×

What if there was no news?

Were it not for freedom of information laws that guarantee public access to public records, there would likely be a great many blank newspaper pages like this one.

Nothing replaces a well-placed source, but journalists rely on statutes such as Michigan’s Freedom of Information Act to access documents that can reveal all kinds of truths government officials might not otherwise disclose. Just this month, The News used documents obtained through FOIA to discover that Hillman Community Schools had hired Heather Winfield as a substitute teacher even though Hillman officials were fully aware she’d been accused of an inappropriate relationship with a student in Alpena.

Without access to those documents, the public might never be aware of the apparent lapse in hiring protocols.

Such examples are why newspapers and other First Amendment advocates all across the country are now celebrating Sunshine Week, an annual event to fete FOIA laws and to call for further reforms to shine more light on the dark corners of our government.

Congress and legislatures around America passed public records laws after the Watergate scandal. The laws guarantee the public will have the chance to review most documents created with public resources, so taxpayers and voters can better understand the inner workings of their elected and appointed leaders and others paid with taxpayer money.

But the law has its limits, and is in need of reform.
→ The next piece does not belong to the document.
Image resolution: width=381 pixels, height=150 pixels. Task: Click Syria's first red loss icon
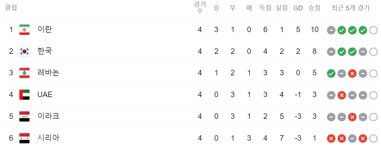pyautogui.click(x=331, y=139)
The Legislature has for years debated changes to the Michigan’s open records law, and we believe it is time to enact the following:

∫ Make FOIA less necessary. Technology available today makes it not only possible but relatively easy and cost-effective to make documents available online, and the Legislature should at least incentivize, if not require, local governments and school boards to automatically post online obviously public documents –things like contracts, check registers, policies, etc. –so the public can access them without the hassle of a formal FOIA request.
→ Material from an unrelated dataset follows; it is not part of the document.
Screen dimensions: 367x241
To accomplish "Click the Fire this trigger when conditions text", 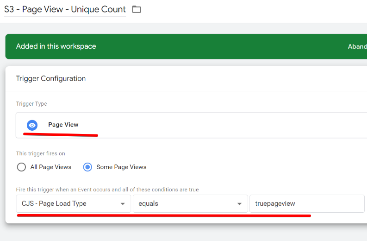I will 107,190.
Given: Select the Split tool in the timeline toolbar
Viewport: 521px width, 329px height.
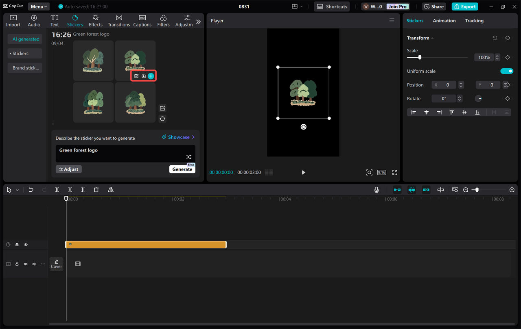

∫ Expand FOIA to cover the Legislature, governor’s office. Currently, the governor’s executive office and lawmakers are immune from FOIA. Gov. Rick Snyder voluntarily released a trove of emails related to the Flint water crisis that revealed missteps by several people in his administration, including some of his direct advisers. But there is nothing in Michigan’s law that would have forced him to make those records public, and he could have kept all of those secrets. That needs to change.

∫ Make the law tougher. There are certainly times when public disclosure of records does more harm than good. Releasing records in the midst of a police investigation, for example, can scare off witnesses or cause people to change their stories. But those situations should be the rare exception, not the norm. Current FOIA law exempts certain records from disclosure in certain situations, but the law also includes overly broad exemptions for things like “unwarranted invasion of privacy” that are open to interpretation. Public officials who want things hidden can abuse those exemptions to keep secrets they shouldn’t keep. The law should narrow the list of exemptions and leave it less open to interpretation.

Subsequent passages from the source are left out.